One of the most striking things about Under the Persimmon Tree is the way in which Najmah’s world is easily and effectively destroyed within only a few pages. Author Suzanne Fisher Staple was a UPI correspondent for ten years and lived in both Afghanistan and Pakistan; clearly the Afghanistan Civil War is a subject she knows about. By approaching this story from the perspective of a young girl she gives readers a chance to view their own childhoods in a completely different way. What would it be like for any of us if we came home one day to see our father and brother dragged away, if we lost our mother in an instant, if we had no one to trust? What would we do if finding our family bordered on the impossible, and ever reclaiming our home again seemed like a dream? If you were Najmah what would you want for the rest of your life and what would you hope for your future?

Because the author is American the answers to Najmah’s questions might seem obvious, but Staple has a lot of surprises in this book. The character of Nusrat in particular is a revelation, an American who has chosen Islam for its beauty and complexity, and explains her choice in a manner that makes it both understandable and compelling. There is no glorification of one religion over another in this book, simply questions of math and science and faith that help one woman decide where her place should be in the world. For the girl Najmah there is the definition of home, and what it means to her even if the people she loves are no longer part of that familiar landscape. In many ways Under the Persimmon Tree is about who you are and where you belong, and what you will do to discover the answers to those questions.

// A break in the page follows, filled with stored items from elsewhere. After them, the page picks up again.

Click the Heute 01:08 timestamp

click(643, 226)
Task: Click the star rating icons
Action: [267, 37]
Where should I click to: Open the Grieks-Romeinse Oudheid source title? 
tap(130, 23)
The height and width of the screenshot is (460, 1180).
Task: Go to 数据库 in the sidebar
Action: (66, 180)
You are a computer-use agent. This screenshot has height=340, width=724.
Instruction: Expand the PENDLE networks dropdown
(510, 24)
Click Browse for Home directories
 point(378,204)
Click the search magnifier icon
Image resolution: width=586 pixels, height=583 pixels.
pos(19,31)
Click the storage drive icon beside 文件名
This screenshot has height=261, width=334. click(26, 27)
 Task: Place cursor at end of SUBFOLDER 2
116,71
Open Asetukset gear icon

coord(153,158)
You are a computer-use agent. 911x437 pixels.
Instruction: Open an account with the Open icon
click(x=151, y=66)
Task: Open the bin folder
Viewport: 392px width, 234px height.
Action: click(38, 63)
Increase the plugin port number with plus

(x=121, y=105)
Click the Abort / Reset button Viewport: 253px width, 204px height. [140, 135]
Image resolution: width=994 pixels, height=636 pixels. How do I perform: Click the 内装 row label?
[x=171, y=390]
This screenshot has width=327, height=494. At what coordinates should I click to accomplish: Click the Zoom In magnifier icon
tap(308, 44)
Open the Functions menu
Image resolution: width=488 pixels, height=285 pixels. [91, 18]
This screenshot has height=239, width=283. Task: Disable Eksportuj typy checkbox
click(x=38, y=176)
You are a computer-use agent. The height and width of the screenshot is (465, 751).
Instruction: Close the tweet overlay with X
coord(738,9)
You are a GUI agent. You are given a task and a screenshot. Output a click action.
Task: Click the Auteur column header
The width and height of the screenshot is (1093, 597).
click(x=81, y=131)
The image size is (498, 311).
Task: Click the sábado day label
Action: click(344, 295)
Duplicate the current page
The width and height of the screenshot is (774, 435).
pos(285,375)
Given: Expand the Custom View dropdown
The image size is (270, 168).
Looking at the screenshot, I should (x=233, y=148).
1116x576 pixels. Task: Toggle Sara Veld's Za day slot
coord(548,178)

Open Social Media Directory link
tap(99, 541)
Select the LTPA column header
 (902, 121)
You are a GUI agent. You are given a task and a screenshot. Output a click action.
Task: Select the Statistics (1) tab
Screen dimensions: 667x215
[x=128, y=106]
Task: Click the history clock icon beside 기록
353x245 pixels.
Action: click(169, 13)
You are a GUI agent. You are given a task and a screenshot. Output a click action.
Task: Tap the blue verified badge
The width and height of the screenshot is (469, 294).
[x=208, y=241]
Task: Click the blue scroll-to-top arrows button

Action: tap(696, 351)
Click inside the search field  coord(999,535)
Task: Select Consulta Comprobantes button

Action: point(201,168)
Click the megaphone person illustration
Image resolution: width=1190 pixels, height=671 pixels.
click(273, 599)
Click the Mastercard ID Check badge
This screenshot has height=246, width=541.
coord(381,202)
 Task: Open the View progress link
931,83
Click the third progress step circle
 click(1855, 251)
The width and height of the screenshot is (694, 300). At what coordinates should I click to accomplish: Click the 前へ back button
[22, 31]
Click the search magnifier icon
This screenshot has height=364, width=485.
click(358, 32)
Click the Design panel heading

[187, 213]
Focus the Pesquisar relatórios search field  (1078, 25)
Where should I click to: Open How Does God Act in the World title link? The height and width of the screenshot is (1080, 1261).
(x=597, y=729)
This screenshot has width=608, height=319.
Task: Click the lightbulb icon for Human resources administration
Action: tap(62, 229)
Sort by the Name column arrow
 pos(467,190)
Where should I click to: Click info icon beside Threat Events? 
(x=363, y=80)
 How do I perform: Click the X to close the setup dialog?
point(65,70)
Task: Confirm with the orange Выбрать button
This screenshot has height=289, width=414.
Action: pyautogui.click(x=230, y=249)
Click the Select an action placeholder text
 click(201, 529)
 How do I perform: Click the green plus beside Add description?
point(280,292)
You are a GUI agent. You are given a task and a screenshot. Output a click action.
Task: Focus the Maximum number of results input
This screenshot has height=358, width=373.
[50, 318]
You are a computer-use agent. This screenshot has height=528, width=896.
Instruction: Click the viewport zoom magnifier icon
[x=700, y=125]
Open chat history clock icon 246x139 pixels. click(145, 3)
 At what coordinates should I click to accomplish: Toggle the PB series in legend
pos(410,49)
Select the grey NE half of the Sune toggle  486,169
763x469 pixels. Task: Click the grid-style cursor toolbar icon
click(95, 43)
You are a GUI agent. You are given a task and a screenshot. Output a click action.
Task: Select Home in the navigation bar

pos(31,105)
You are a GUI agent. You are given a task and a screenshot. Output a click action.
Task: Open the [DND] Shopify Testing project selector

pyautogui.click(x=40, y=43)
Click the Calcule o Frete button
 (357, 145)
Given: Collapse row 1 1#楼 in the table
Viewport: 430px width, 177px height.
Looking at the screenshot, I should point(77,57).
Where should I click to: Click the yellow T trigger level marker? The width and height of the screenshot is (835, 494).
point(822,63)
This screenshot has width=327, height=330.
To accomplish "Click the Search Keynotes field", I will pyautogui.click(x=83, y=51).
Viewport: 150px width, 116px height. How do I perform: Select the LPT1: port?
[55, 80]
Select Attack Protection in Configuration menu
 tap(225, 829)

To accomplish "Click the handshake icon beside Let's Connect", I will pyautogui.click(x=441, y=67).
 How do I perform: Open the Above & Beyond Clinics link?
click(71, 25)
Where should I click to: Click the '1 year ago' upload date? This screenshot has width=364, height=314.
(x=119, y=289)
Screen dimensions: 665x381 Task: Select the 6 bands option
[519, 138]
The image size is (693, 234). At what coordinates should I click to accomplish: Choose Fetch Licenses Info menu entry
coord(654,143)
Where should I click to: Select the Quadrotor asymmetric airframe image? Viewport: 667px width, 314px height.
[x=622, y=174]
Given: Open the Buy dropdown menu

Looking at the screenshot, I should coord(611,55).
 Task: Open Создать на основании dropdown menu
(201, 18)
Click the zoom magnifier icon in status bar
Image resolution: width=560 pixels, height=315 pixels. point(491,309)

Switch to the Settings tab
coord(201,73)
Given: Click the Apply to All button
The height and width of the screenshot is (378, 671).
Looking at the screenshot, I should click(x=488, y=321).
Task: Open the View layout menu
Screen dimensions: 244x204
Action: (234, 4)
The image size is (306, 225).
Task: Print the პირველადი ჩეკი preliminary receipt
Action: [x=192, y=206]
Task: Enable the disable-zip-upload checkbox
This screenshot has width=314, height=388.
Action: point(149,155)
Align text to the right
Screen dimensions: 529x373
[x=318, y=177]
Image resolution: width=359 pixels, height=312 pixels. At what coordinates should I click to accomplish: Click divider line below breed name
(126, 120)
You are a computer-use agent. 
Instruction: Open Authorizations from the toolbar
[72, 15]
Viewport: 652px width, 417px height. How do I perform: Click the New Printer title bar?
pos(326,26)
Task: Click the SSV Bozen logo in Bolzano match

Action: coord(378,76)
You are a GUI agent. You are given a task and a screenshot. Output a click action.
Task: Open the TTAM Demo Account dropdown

The thing I loved best about this book, though, the part that still resonates with me, is Najmah’s response to Nusrat’s offer to return with her to New York City and pursue a new life there. Nusrat knows that Najmah has better chances to obtain an education in New York; that in many ways her future would be without limits in the U.S. She thinks this would be the best thing for the young girl. Najmah’s immediate response is heartfelt and deeply honest:

For hundreds of years my people have lived a good and simple life in hills that are more beautiful than anywhere on Earth,” I say at last, for this is the truth. “I think always of the wind on my face and the smell of grass, the gentle sounds of the animals. I cannot imagine living anywhere else.

When tomorrow’s casualty numbers blink across my television screen, it is these words, from a fictional Afghani girl, that I will think of. What if she does live in the most beautiful place on earth? Shouldn’t we be doing something to save that beauty? Reading about Afghanistan is the smallest thing we can do, the first thing. Learning about the land that lives under the same sky and stars as America is a beginning, no matter what age of reader; it is a place to begin.